My main two questions would be:
1) What is the main value of humanity being resurrected? - We could inherently value the preservation of humanity and it’s culture. However, my intuition would be that humanity would be resurrected in small numbers and these humans might not even have very pleasant lives if they’re being analysed or experimented on. Furthermore the resurrected humans are likely to have very little agency, being controlled by technologically superior beings. Therefore it would seem unlikely that the resurrected humans could create much value, much less achieve a grand future.
2) How valuable would information on humanity be to a civilisation that had technologically surpassed it? - The civilisation that resurrected humanity would probably be much more technologically advanced than humanity, and might even have it’s own AI as mentioned in the paper. It would then seem that it must have overcome many of the technological x-risks to reach that point, so information on humanity succumbing to one may not be that useful. It may not be prepared for certain natural x-risks that could have caused human extinction, but these seem much less likely than manmade x-risks.
Thanks again for such an interesting paper!
Thanks for your comment. “Caring about more” is quite a vague way of describing what I wanted to say. I think I was just trying to say that the risk of a true existential event from A is about 7 times greater than the risk from B (as 0.7/0.095 =~ 7.368) so it would be 7 times not 70 times?

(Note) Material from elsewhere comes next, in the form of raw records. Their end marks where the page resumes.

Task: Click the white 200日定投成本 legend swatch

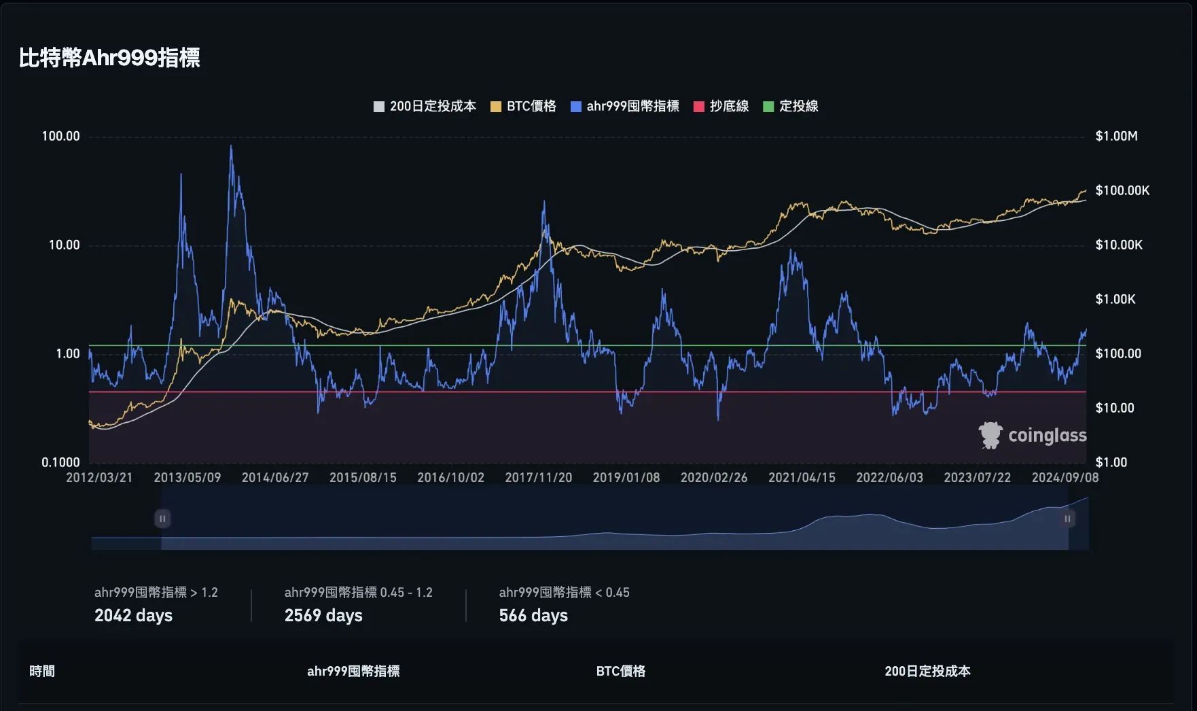Action: pos(379,107)
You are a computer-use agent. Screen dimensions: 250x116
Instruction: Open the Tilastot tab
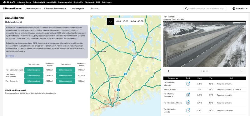95,9
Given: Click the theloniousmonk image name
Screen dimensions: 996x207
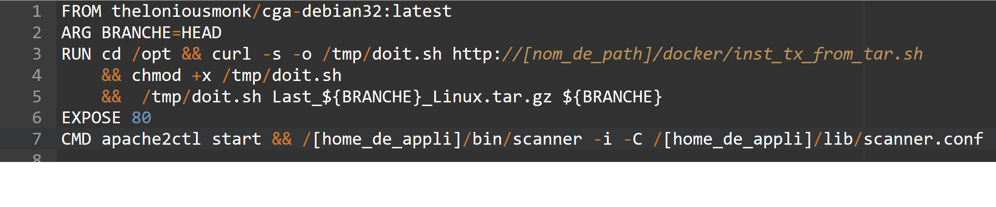Looking at the screenshot, I should click(181, 11).
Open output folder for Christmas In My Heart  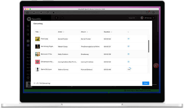pyautogui.click(x=129, y=62)
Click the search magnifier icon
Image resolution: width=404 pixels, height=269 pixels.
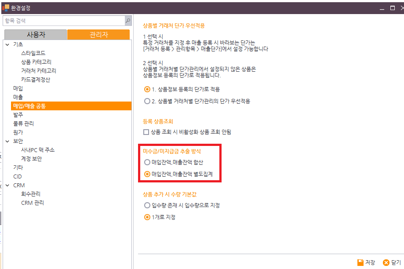click(127, 21)
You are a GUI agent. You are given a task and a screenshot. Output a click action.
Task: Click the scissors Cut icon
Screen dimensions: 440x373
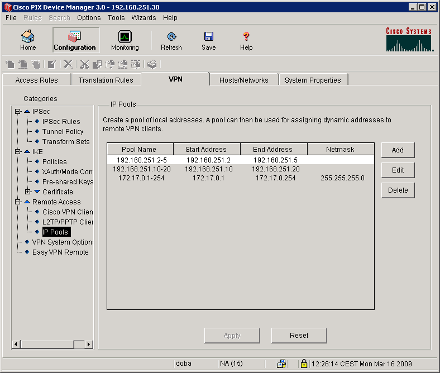pos(84,64)
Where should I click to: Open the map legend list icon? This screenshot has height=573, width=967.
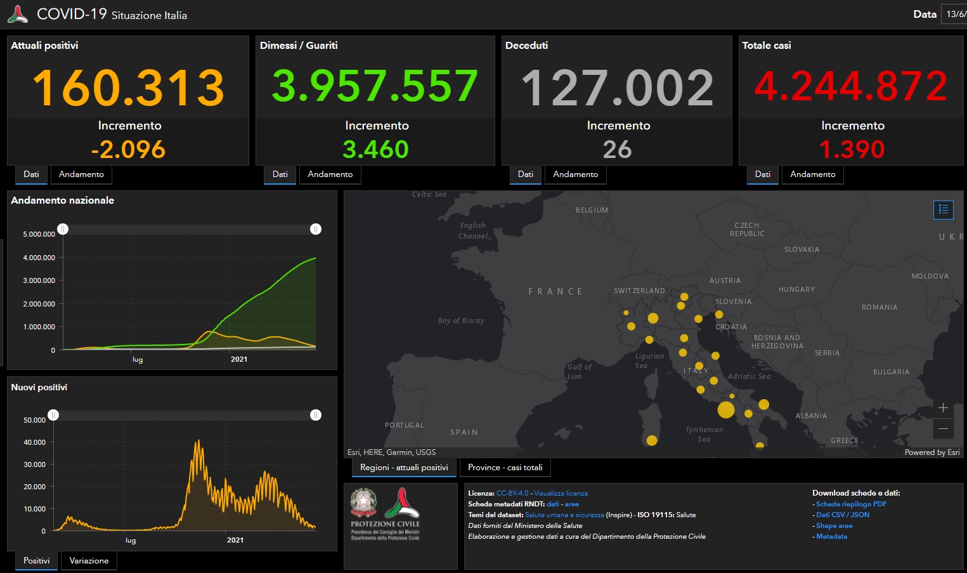(x=943, y=209)
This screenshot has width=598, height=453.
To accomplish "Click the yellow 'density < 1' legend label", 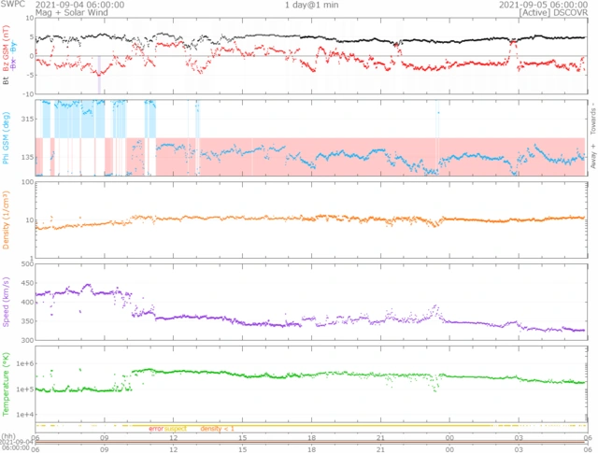I will [217, 429].
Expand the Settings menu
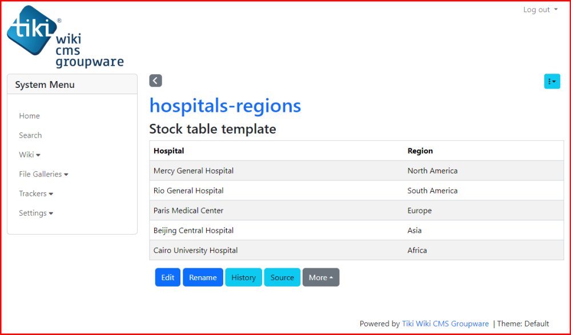This screenshot has width=571, height=335. coord(36,213)
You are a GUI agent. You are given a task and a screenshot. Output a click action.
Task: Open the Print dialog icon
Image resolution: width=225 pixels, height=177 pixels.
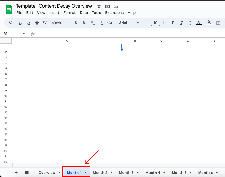tap(37, 23)
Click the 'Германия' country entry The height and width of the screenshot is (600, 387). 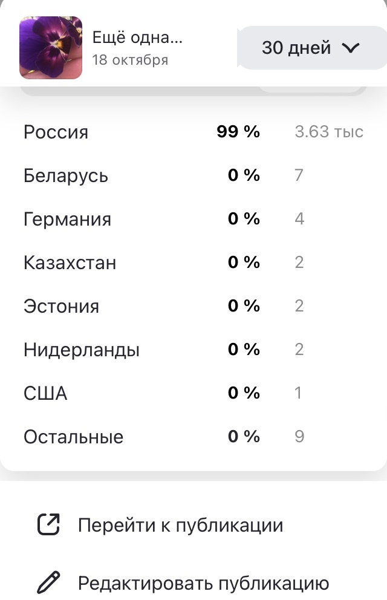[67, 219]
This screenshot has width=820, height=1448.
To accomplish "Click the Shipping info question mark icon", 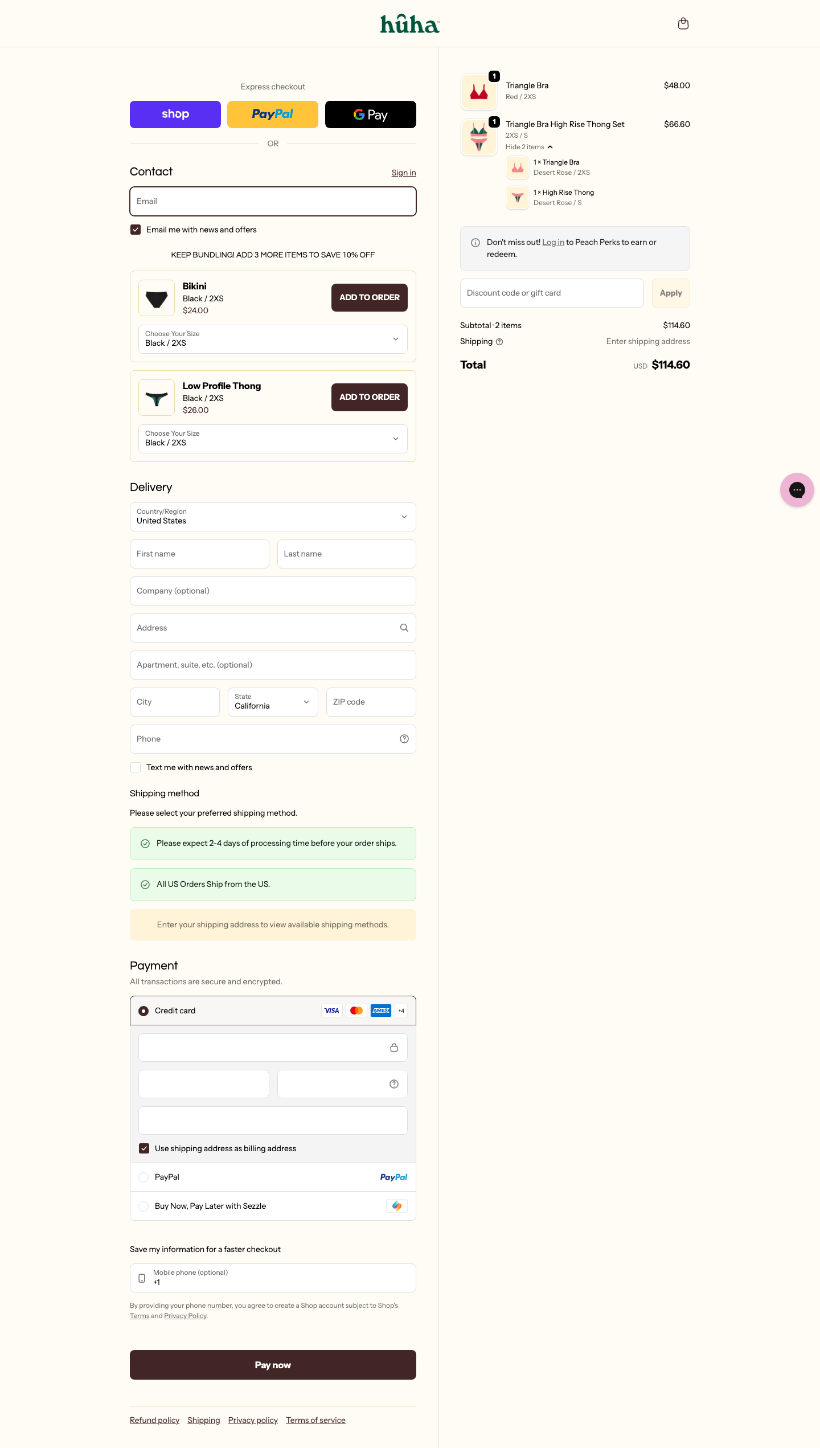I will (499, 341).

Considering evolutionary timelines is definitely very hard because it’s such a chaotic process. I don’t have too much knowledge about evolutionary history and am hoping to research this more. I think after most human existential events, the complexity of the life that remains would be much greater than that for most of the history of the Earth. So although it took humans 4.6 billion years to evolve “from scratch”, it could take significantly less time for intelligent life to re-evolve after an existential event as a lot of the hard evolutionary work has already been done.
I could definitely believe it could take longer than 0.5 billion years for intelligent life to re-evolve, but I’d be very uncertain on that and give some credence that it could take significantly less time. For example, humanity evolved “only” 65 million years after the asteroid that caused the dinosaur extinction.
The consideration of how “inevitable” intelligence is in evolution is very interesting. One argument that high intelligence would be likely to re-emerge could be that humanity has shown it to be a very successful strategy. So it would just take one species to evolve high levels of intelligence for there to then become a large number of intelligent beings on Earth again.
(Apologies for my slow reply to your comment!)
Thanks for this interesting analysis! Do you have a link to Foster’s analysis of MindEase’s impact?
How do you think the research on MindEase’s impact compares to that of GiveWell’s top charities? Based on your description of Hildebrandt’s analysis for example, it seems less strong than e.g. the several randomized control trials supporting distributing bed nets. Do you think discounting based on this could substantially effect the cost-effectiveness? (Given how much lower Foster’s estimate of impact is though and that this is more heavily used in the overall cost-effectiveness, I would be interested to see whether this has a stronger evidence base?)